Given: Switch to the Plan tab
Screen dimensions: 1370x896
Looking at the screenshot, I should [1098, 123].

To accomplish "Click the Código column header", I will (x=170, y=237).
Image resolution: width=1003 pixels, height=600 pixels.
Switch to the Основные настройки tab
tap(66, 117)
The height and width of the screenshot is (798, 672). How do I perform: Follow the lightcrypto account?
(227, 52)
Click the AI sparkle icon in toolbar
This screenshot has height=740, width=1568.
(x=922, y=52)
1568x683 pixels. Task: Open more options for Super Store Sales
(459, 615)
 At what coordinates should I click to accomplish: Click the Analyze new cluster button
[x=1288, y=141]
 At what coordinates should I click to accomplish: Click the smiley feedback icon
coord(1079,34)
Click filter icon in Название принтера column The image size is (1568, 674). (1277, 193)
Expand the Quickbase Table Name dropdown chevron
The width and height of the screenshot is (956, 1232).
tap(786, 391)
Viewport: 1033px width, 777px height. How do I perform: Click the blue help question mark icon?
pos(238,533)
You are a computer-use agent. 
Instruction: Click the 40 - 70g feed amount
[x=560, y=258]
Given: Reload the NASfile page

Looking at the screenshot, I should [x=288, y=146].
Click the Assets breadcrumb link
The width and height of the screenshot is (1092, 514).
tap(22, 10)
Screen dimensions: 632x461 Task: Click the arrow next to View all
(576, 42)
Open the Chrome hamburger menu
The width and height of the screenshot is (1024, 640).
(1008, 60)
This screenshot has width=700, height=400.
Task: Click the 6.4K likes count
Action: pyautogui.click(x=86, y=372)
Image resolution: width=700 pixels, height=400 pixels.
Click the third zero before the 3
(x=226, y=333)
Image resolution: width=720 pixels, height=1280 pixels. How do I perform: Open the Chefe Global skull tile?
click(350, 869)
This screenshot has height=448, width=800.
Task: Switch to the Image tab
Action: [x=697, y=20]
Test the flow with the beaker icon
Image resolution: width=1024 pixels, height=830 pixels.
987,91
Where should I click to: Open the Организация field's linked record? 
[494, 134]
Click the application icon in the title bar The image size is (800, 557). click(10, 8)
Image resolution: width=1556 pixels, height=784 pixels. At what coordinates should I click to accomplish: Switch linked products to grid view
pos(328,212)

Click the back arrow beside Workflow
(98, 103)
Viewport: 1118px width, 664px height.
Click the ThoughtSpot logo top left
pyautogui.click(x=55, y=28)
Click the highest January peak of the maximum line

------------------------

§ EXERCISE OBJECTIVE: The full listing has to be duplicated exactly.

§ PROBLEM SOLUTION:
Given: Switch to the Plan tab
Screen dimensions: 1370x896
Looking at the screenshot, I should [1098, 123].

To accomplish "Click the Código column header", I will (x=170, y=237).
Image resolution: width=1003 pixels, height=600 pixels.
Switch to the Основные настройки tab
tap(66, 117)
The height and width of the screenshot is (798, 672). How do I perform: Follow the lightcrypto account?
(227, 52)
Click the AI sparkle icon in toolbar
This screenshot has height=740, width=1568.
(x=922, y=52)
1568x683 pixels. Task: Open more options for Super Store Sales
(459, 615)
 At what coordinates should I click to accomplish: Click the Analyze new cluster button
[x=1288, y=141]
 At what coordinates should I click to accomplish: Click the smiley feedback icon
coord(1079,34)
Click filter icon in Название принтера column The image size is (1568, 674). (1277, 193)
Expand the Quickbase Table Name dropdown chevron
The width and height of the screenshot is (956, 1232).
tap(786, 391)
Viewport: 1033px width, 777px height. How do I perform: Click the blue help question mark icon?
pos(238,533)
You are a computer-use agent. 
Instruction: Click the 40 - 70g feed amount
[x=560, y=258]
Given: Reload the NASfile page

Looking at the screenshot, I should [x=288, y=146].
Click the Assets breadcrumb link
The width and height of the screenshot is (1092, 514).
tap(22, 10)
Screen dimensions: 632x461 Task: Click the arrow next to View all
(576, 42)
Open the Chrome hamburger menu
The width and height of the screenshot is (1024, 640).
(1008, 60)
This screenshot has width=700, height=400.
Task: Click the 6.4K likes count
Action: pyautogui.click(x=86, y=372)
Image resolution: width=700 pixels, height=400 pixels.
Click the third zero before the 3
(x=226, y=333)
Image resolution: width=720 pixels, height=1280 pixels. How do I perform: Open the Chefe Global skull tile?
click(350, 869)
This screenshot has height=448, width=800.
Task: Switch to the Image tab
Action: [x=697, y=20]
Test the flow with the beaker icon
Image resolution: width=1024 pixels, height=830 pixels.
987,91
Where should I click to: Open the Организация field's linked record? 
[494, 134]
Click the application icon in the title bar The image size is (800, 557). click(10, 8)
Image resolution: width=1556 pixels, height=784 pixels. At what coordinates should I click to accomplish: Switch linked products to grid view
pos(328,212)

Click the back arrow beside Workflow
(98, 103)
Viewport: 1118px width, 664px height.
Click the ThoughtSpot logo top left
pyautogui.click(x=55, y=28)
Click the highest January peak of the maximum line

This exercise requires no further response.